Please tell us about the recently announced capacity expansion at Sanghipuram?
We plan to increase our current capacity of 3 MTPA to 7 MTPA over the next few years through a mix of debt and equity funding.
How is the Indian cement industry compared in the global market?
Global cement production has been growing at an average rate of 6.4% in the last five years from 2.57 billion tonnes in 2006 to 3.29 billion tonnes in 2010. China, with an average annual growth of 11% and India, with an average annual growth of around 10% have been the major growth drivers of the global cement output. India is the second largest cement producer in world after China.
The turnover of the Indian cement industry has been estimated at $25 billion in 2010-11. During the last five years (2006–2011), while installed capacity increased at an average annual rate of 13.6%, production witnessed an increase of 9.1% during this period. Total capacity that is expected to be created/commissioned at the end of Eleventh Five Year Plan by 2011-12 is 331 million tonnes, about 10% higher than the plan target. Since there has been a slowdown in the GDP growth and a drop in the demand for cement, particularly in the period 2009–12, this additional capacity has led to lower capacity utilisation. Capacity utilisation has come down from around 94% during 2006-07 to about 84% during 2009-10 and is expected at around 75% in 2011-12.
With terms like inflation, downturn, poor sales crowding the air what is the real situation of the cement industry today? How are the companies coping with the situation especially in terms of energy sources?
Year 2011 has been a bumpy ride for the Indian cement sector. The impediments which have created the impact on the industry are recent devaluation of rupee and costlier bank fund which further led to a rise in freight and logistics cost. The transportation cost, which account for 25% to 30% of the total cement cost, has been increasing due to recent increase in rail freight rates and a moderate increase in road freight. Power and fuel costs, which are 30–35% of overall cost structure have increased significantly over the last few years. The rupee depreciation has made imported coal even more costly.
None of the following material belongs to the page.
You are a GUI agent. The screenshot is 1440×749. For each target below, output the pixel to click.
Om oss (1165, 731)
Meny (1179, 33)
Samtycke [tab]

The year 2011-12 has also proved to be a difficult year for the industry due to excess capacities and higher input costs. Cement production capacities at over 300 million tpa currently are significantly higher than the 220-240 million tpa demand projected for 2012. Supply is expected to outstrip demand for the next two years, as an incremental cement capacity of around 75 million tpa is going to get added, most of which will be in the south and central regions.
What support does the industry expect from the government to continue growth and profitability?
Cement demand in the future will largely be driven by the increased focus of the government on the infrastructure development and promotion of low-cost affordable housing in the country. Decent economic growth, rising income levels of a growing middle class, concept of nuclear families catching pace, tax incentives and modern attitudes towards home ownership will continue to boost the housing demand and real estate which is further related to the retail segment.
Fiscal support to housing and roads would accelerate the demand for cement substantially. Given the housing shortages in rural and urban areas and given the increase in the cost of affordable homes, the income tax relief for the interest paid on the home loans needs to be increased from the current `1.5 lakh per annum. The government should also consider looking at a policy whereby all new expansions in the National and State Highways may be made of cement concrete.
Amongst the major challenges faced by the Indian cement industry is the high taxation. The overall rate of tax on cement is estimated at 30% in India compared to 19% in China and almost negligible in Thailand. Therefore, the tax burden on cement industry needs to be lowered considerably. The levy of excise duty on cement should be simplified, i.e. specific rate or as a per cent to the Retail Sale Price with suitable abatement as is available in other commodities.